Closed nickatnceas closed 3 months ago
After spending some time Googling, it looks like Velero is a frequently recommended, open source, free backup options for K8s, which offers (from their website):
I would like to try this option instead of backend RBD snapshot mirroring and rsync since it appears to solve the initial problem of backing up and deleting unused pods from the cluster, and has other features which look useful, such as snapshotting the entire K8s state before upgrades, and being able to restore back to that state.

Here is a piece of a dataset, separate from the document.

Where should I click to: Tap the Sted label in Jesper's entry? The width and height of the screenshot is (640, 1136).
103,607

Some additional information:
Velero uses object storage to store backups and associated artifacts. It also optionally integrates with supported block storage systems to snapshot your persistent volumes. Before beginning the installation process, you should identify the object storage provider and optional block storage provider(s) you’ll be using from the list of compatible providers.

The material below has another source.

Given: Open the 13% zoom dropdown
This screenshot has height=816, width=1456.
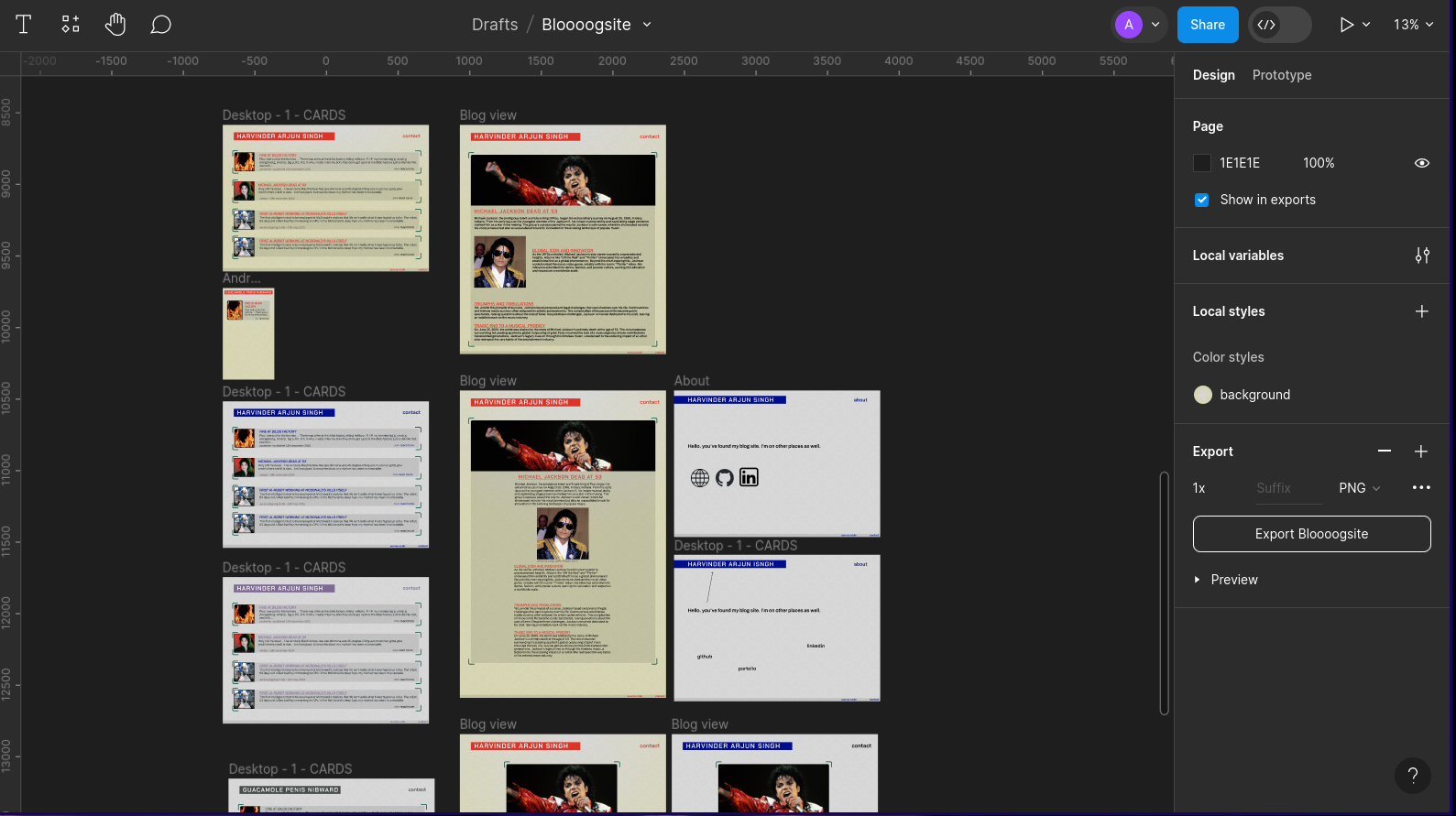Looking at the screenshot, I should point(1413,25).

For the block storage provider, it looks like we can use the Container Storage Interface (CSI)
, with a fallback of File System Backup
if that doesn't work.
For the object storage provider, we can setup a Ceph Object Gateway on the Anacapa Ceph cluster. This is another project, but will be useful for learning how to setup a Ceph Object Gateway for production use on the DataONE Ceph cluster later on.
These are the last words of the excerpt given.